• _SHORT EXERCISE_:
Reproduce the following data word for word, with no alterations.

— start EXCERPTED RECORDS —

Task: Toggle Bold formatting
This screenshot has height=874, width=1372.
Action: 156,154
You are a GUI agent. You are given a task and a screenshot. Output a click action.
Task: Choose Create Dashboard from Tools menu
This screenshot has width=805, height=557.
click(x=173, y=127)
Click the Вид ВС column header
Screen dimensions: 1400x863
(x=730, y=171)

— end EXCERPTED RECORDS —

• _OUTPUT FOR THIS EXERCISE_:
Task: Toggle Bold formatting
This screenshot has height=874, width=1372.
Action: 156,154
You are a GUI agent. You are given a task and a screenshot. Output a click action.
Task: Choose Create Dashboard from Tools menu
This screenshot has width=805, height=557.
click(x=173, y=127)
Click the Вид ВС column header
Screen dimensions: 1400x863
(x=730, y=171)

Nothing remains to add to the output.